LLM dialogue comprehension failure modes
GPT-2 hallucinates speaker switches in dialogue, mirroring human Moses illusion PyDataTL;DW
- Language models hallucinate speaker transitions in dialogue, expecting speakers to alternate even when same speaker continues—likely because training data heavily emphasizes speaker switches, not because models truly understand conversational norms.
- Formal linguistic competence (grammar, syntax) does not equal functional competence in interactive dialogue; models can produce grammatical text while failing at turn-taking and speaker identity tracking.
- Language models hallucinates inputs—misinterpreting what was said—not just outputs; this input-level hallucination may explain some dialogue failures, mirroring human semantic illusions like the Moses illusion.
- Examining probability distributions and attention weights inside models can reveal rare failure cases without sampling thousands of outputs; internal structure analysis finds edge cases more efficiently than probabilistic sampling.
- Scaling model size alone does not fix speaker-tracking failures; GPT-2 exhibited this problem years ago, and larger modern models still struggle with same-speaker continuations, contradicting "bigger solves everything" assumption.
- Transformers predict only words explicitly, not speech acts or social intent that humans predict; humans predict conversation types (complaint, request, statement), adding representational layers transformers lack.
- Language models perform worse than humans at theory-of-mind tasks (reasoning about others' false beliefs), scoring at 4-5 year-old human level, limiting their dialogue competence in social interaction.
- Fine-tuning models on dialogue transcripts helps but doesn't eliminate speaker-hallucination errors; models matched human surprisal patterns for speaker switches but reversed expectations for same-speaker continuations.
- Adding long-term memory structures (RAG, GraphRAG) to transformer backbones could help close human-model gaps, but current architecture alone cannot replicate human attention-memory interactions that ground dialogue understanding.
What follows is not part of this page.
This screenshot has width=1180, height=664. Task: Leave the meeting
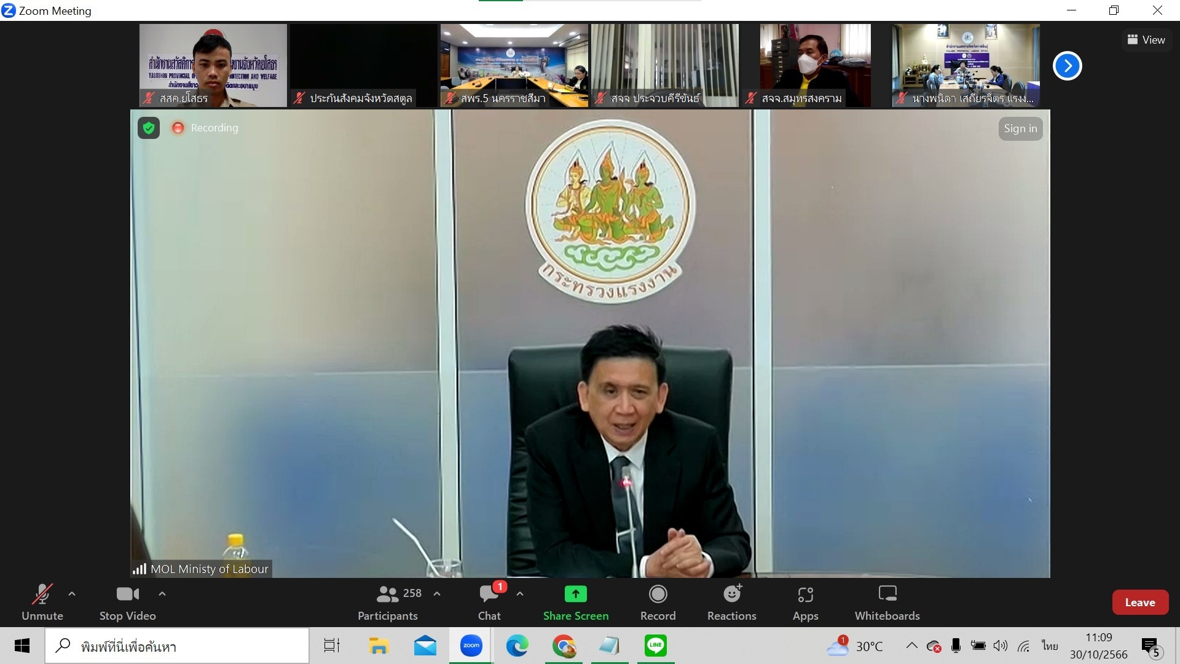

- Human audiences unknowingly demonstrate the same semantic hallucination bias as language models; majority incorrectly recalled Popeye eating spinach for smartness instead of strength, showing humans hallucinate expected inputs too.
TL;DW
- Language models hallucinate speaker transitions in dialogue, expecting speakers to alternate even when same speaker continues—likely because training data heavily emphasizes speaker switches, not because models truly understand conversational norms.
- Formal linguistic competence (grammar, syntax) does not equal functional competence in interactive dialogue; models can produce grammatical text while failing at turn-taking and speaker identity tracking.
- Language models hallucinates inputs—misinterpreting what was said—not just outputs; this input-level hallucination may explain some dialogue failures, mirroring human semantic illusions like the Moses illusion.
- Examining probability distributions and attention weights inside models can reveal rare failure cases without sampling thousands of outputs; internal structure analysis finds edge cases more efficiently than probabilistic sampling.
- Scaling model size alone does not fix speaker-tracking failures; GPT-2 exhibited this problem years ago, and larger modern models still struggle with same-speaker continuations, contradicting "bigger solves everything" assumption.
- Transformers predict only words explicitly, not speech acts or social intent that humans predict; humans predict conversation types (complaint, request, statement), adding representational layers transformers lack.
- Language models perform worse than humans at theory-of-mind tasks (reasoning about others' false beliefs), scoring at 4-5 year-old human level, limiting their dialogue competence in social interaction.
- Fine-tuning models on dialogue transcripts helps but doesn't eliminate speaker-hallucination errors; models matched human surprisal patterns for speaker switches but reversed expectations for same-speaker continuations.
- Adding long-term memory structures (RAG, GraphRAG) to transformer backbones could help close human-model gaps, but current architecture alone cannot replicate human attention-memory interactions that ground dialogue understanding.
- Human audiences unknowingly demonstrate the same semantic hallucination bias as language models; majority incorrectly recalled Popeye eating spinach for smartness instead of strength, showing humans hallucinate expected inputs too.
Julia Mertens fine-tunes GPT-2 on dialogue data and measures surprisal against human reading times on controlled stimuli. The model treats natural same-speaker continuations as more surprising than incongruent ones—a reversal that persists regardless of scale and mirrors the Moses illusion, where prior representations override bottom-up input processing.